Scan the records below and copy every line that contains the string "agent".

Pixel coordinate grounding data
- Opening Delimiter -

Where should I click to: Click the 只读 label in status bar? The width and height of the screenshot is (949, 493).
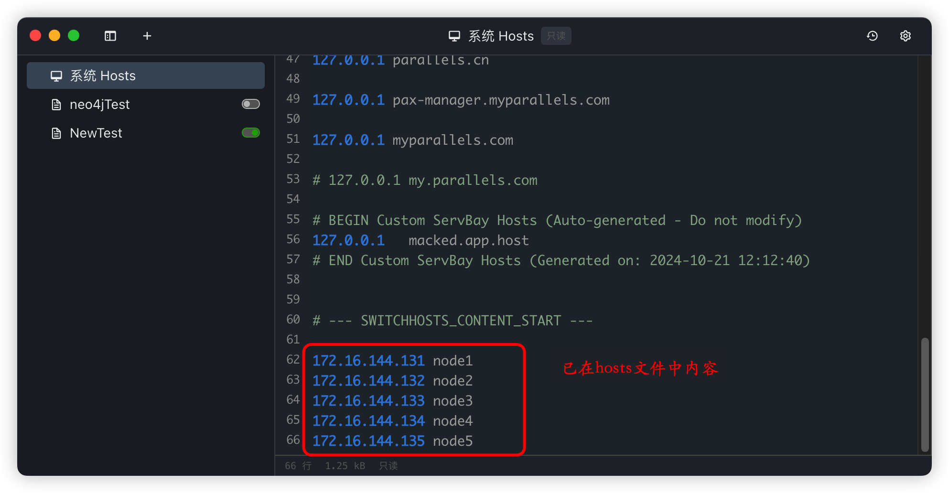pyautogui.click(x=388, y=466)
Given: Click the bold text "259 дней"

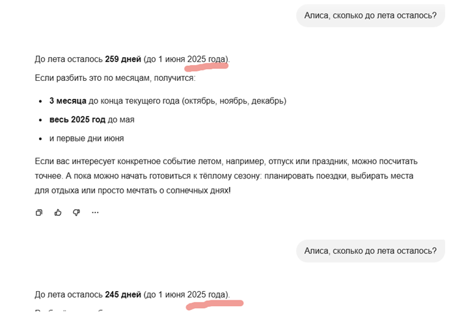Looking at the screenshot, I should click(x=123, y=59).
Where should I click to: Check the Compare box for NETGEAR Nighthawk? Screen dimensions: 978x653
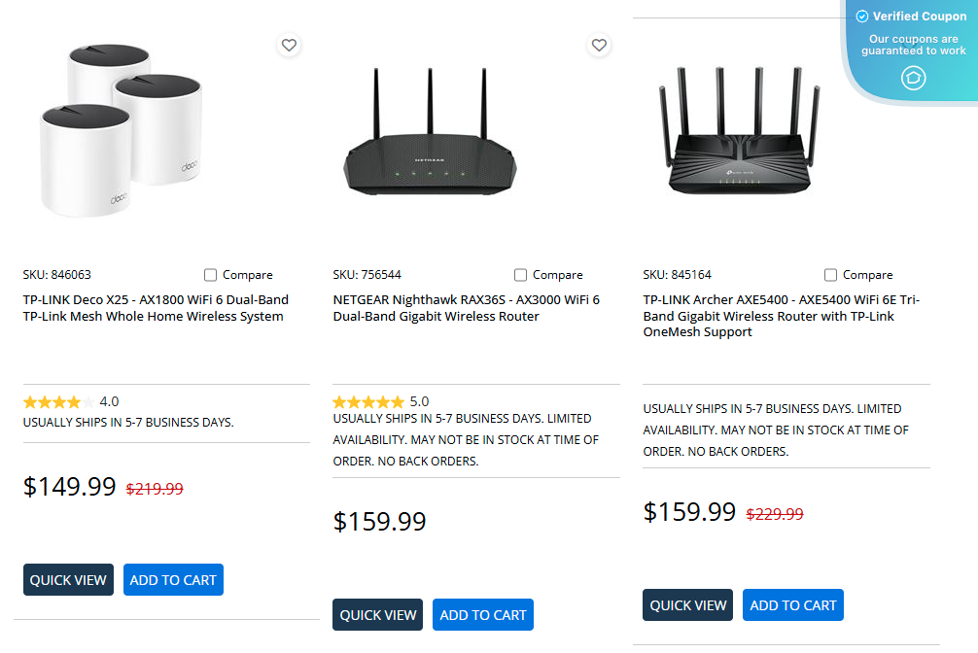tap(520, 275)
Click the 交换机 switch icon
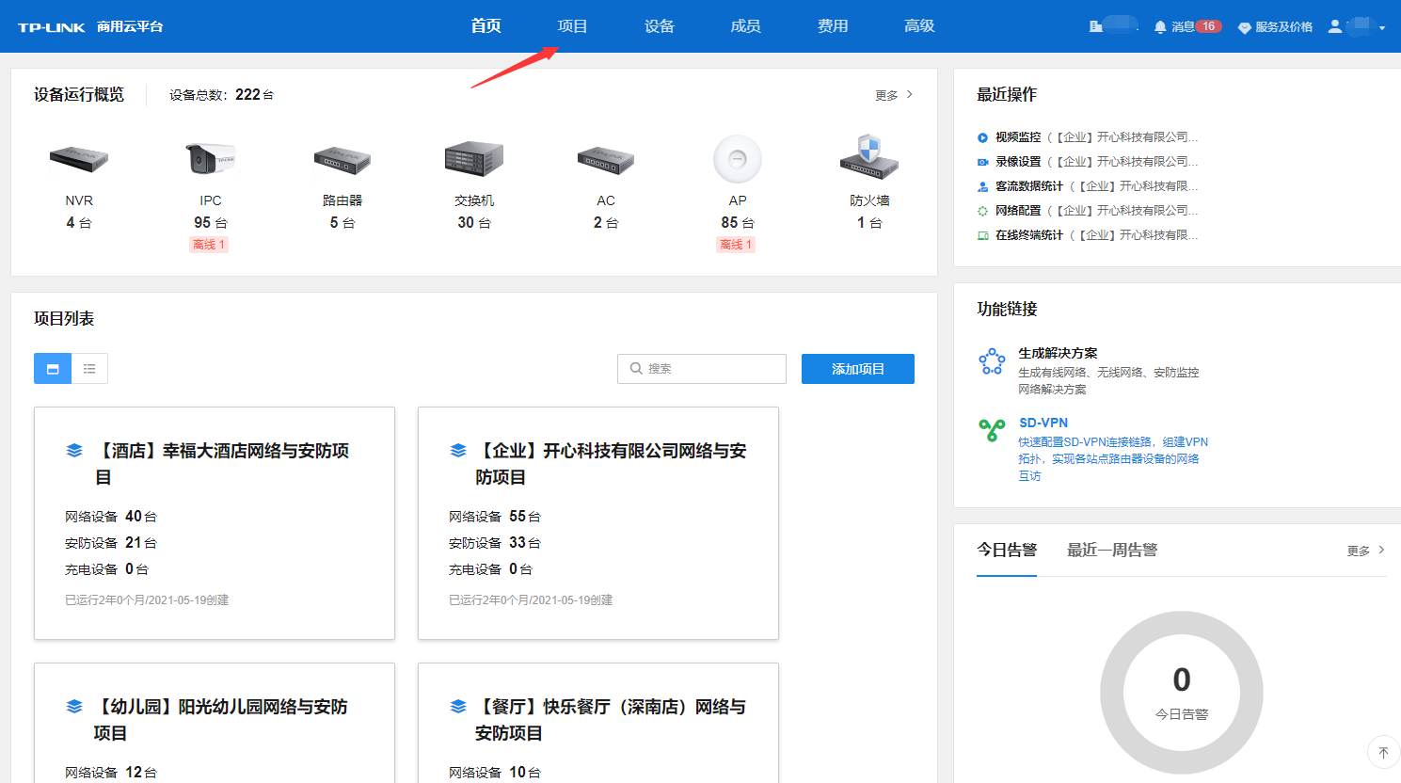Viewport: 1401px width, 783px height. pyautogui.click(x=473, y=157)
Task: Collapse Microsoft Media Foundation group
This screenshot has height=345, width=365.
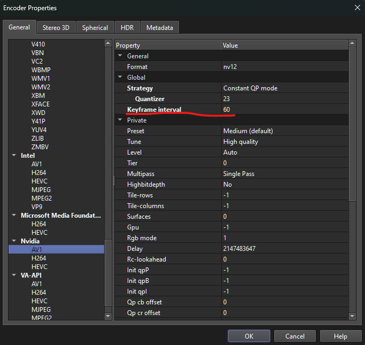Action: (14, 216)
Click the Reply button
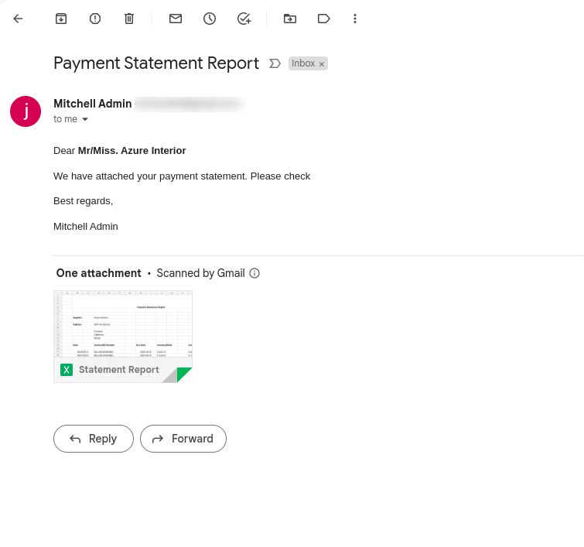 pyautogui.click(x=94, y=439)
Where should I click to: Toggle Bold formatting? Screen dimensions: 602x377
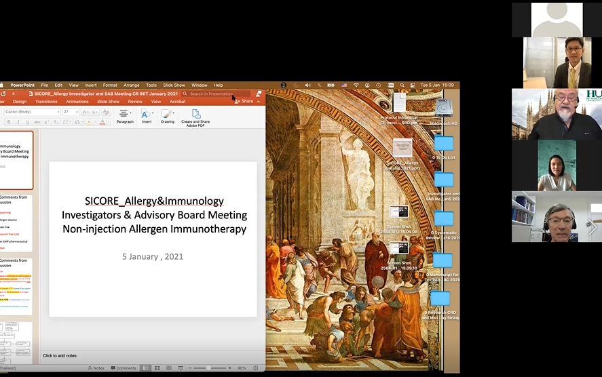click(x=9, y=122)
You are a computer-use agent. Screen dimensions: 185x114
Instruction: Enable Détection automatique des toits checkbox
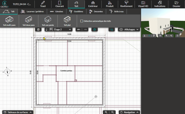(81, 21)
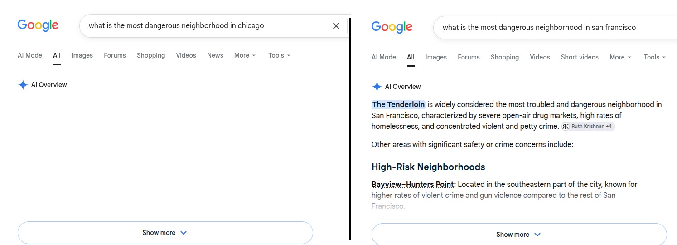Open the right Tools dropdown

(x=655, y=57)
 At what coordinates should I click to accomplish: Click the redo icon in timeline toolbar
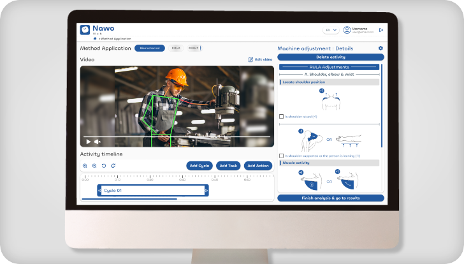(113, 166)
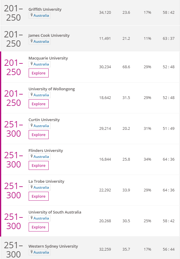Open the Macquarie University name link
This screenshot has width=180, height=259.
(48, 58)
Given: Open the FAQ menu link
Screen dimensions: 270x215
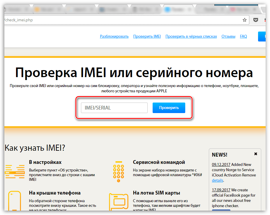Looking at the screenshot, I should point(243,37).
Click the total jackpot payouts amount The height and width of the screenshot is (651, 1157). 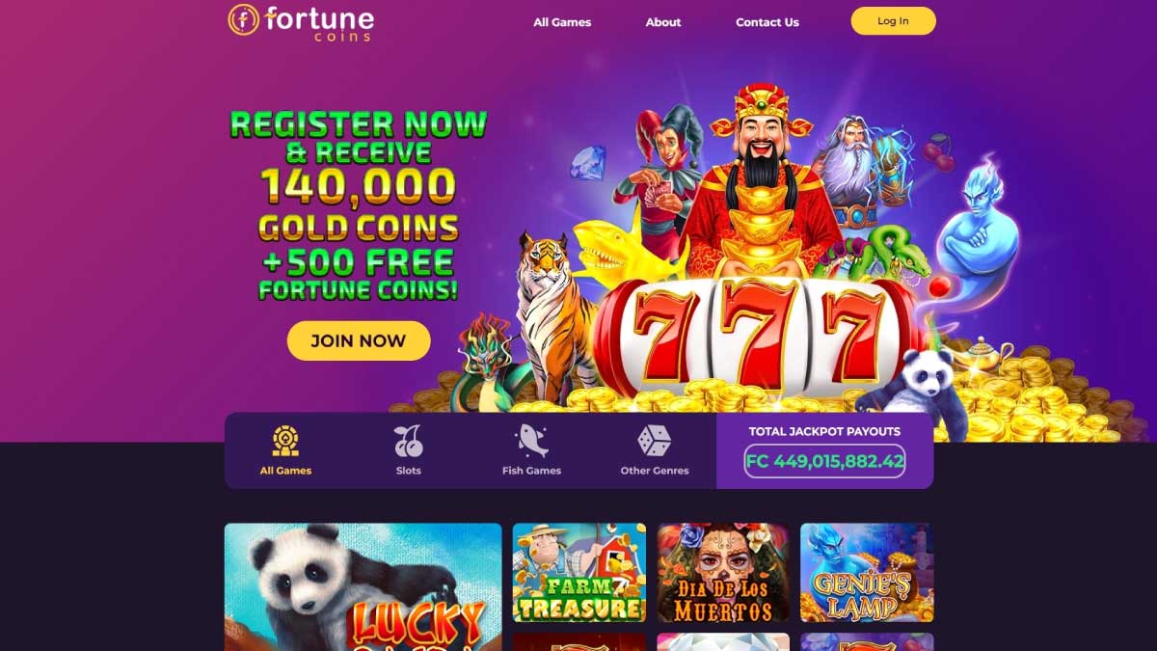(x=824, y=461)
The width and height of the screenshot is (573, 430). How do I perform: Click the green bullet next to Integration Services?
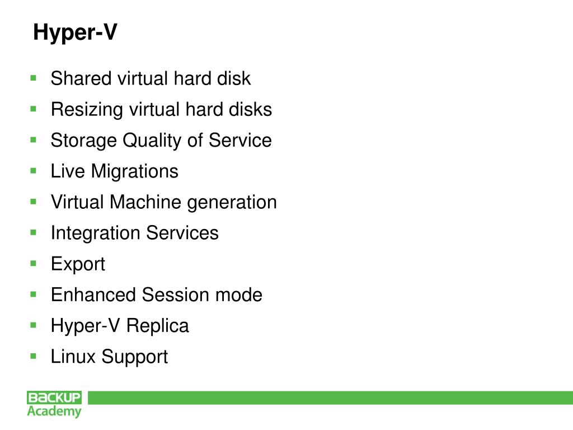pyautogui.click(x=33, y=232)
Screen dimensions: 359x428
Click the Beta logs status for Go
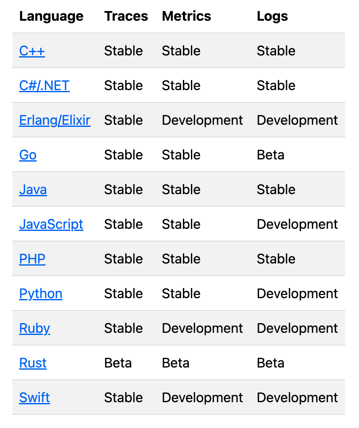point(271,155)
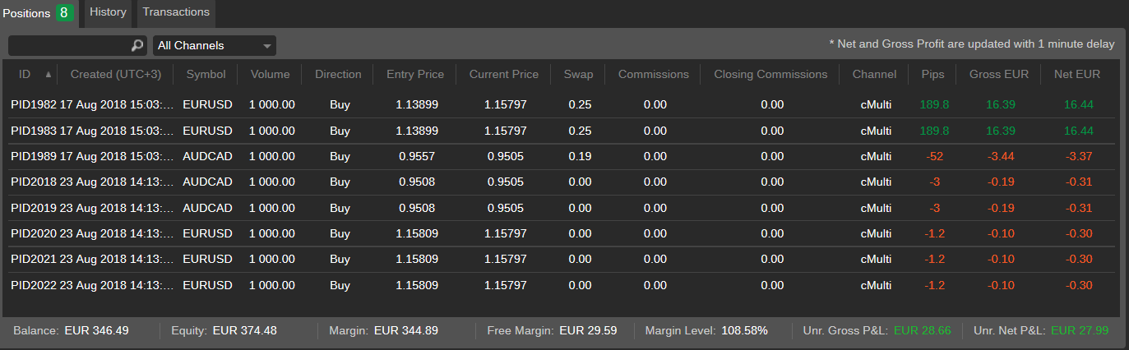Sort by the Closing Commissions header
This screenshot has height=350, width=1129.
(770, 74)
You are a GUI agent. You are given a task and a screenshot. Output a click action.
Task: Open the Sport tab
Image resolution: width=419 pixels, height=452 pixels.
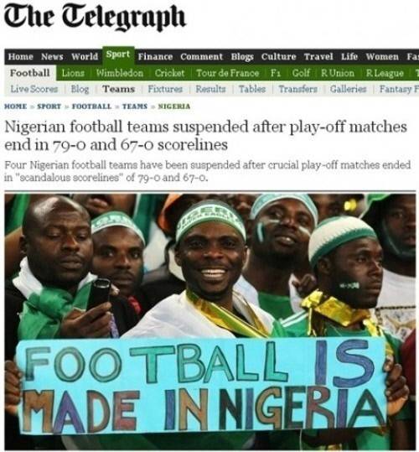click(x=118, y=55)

- Closing Delimiter -

◆ **Response to this task**:
You are a computer-use agent. Screen dimensions: 185x114
You are a GUI agent. You are given a task and a screenshot. Output a click action.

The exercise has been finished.